Le momentum est parfait. Une semaine après le jugement du ministre de la Justice par la Cour de Justice républicaine, l’Université de Nîmes organisait ce jeudi 7 décembre un colloque en l’honneur des 30 ans de cette institution contestée. Mélanger juridique et politique ne fait pas bon ménage selon ses détracteurs.
30 ans, ça se fête. Le département de droit économie gestion de l’Université célèbre cet anniversaire pour cette institution juridique très particulière. À travers ce colloque, prévu depuis plus d'un an, les intervenants analysent ces procès et les questions se posent.
« Y a-t-il une autre formule qui pourrait rendre cette institution plus acceptée par la majorité des citoyens ? », interroge Maître Cantier, connaissant bien cette Cour pour y avoir défendu l’ancien ministre Kader Raif, finalement condamné et reconnu coupable de favoritisme.
9 décisions en 30 ans
En 30 ans, neuf décisions sont rendues par la Cour de justice de la République. Dans un amphithéâtre de l’Unimes ce matin, sept étudiants en Master 2 présentent et analysent chacun des procès de cette institution d’exception créée pour juger les crimes ou délits commis par les membres du gouvernement dans l’exercice de leurs fonctions.
La première ? Le scandale sanitaire du sang contaminé (1999). S’en suivent celles de Ségolène Royal (2000), Michel Gillibert (2004), Charles Pasqua (2010), Christine Lagarde (2016), Jean-Jacques Urvoas (2019), Édouard Balladur et François Léotard (2021) et Kader Arif (2022). Plus récemment, il y a une semaine, l’institution juridique a relaxé le Garde des Sceaux, Éric Dupont Moretti, accusé de prise illégale d’intérêts.
Le problème avec cette institution ? « On lui demande d’être deux versions d’elle-même à la fois : une version pénale, avec ses bases légales et constitutionnelles et une version politique, un peu comme le ferait un équilibriste sur son fil en prenant en compte la dimension morale et l’éthique. C’est extrêmement difficile d’opérer ce compromis entre les deux faces de la médaille », commente Sylvie Salles, maître de conférence en droit public à l’Université de Nîmes.
«Journée scientifique au niveau national»
Après les analyses, place au débat. Dans l’après-midi, Julien Bonnet, président de l’association française du droit constitutionnel, a donné le ton d’une mise en perspective culturelle et sociologique, avant une table ronde. À cette dernière, de nombreux acteurs du monde de la justice connaissant bien cette juridiction exceptionnelle. Pour Sylvie Salles, ces invités « honorent et labellisent notre journée scientifique au niveau national ».

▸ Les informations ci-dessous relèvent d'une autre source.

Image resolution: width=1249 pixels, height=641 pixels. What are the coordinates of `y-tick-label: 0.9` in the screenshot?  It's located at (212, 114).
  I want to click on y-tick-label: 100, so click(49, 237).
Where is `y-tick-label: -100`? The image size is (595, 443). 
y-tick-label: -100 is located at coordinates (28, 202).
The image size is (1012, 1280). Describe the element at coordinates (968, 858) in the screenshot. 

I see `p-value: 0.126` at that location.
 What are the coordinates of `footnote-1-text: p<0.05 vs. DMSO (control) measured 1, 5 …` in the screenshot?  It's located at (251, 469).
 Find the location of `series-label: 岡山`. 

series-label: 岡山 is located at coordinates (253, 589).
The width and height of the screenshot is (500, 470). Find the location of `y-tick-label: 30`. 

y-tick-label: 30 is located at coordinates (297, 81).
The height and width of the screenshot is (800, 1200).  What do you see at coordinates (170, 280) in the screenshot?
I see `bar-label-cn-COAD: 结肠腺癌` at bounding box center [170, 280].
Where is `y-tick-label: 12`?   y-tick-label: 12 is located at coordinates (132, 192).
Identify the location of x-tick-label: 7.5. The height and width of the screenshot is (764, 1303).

La Cour de justice de la République est souvent critiquée pour sa complaisance supposée envers les anciens ministres et ses délais de jugement. Pour l’avocat François Cantier, ayant siégé à la Cour pénale internationale, « l’idéal est dans tous les esprits, mais n’est jamais dans la réalité. On peut penser à des systèmes moins critiquables que l’actuel, mais seront-ils plus efficaces ? Satisferont-ils tout le monde ? Je n’en suis pas sûr ».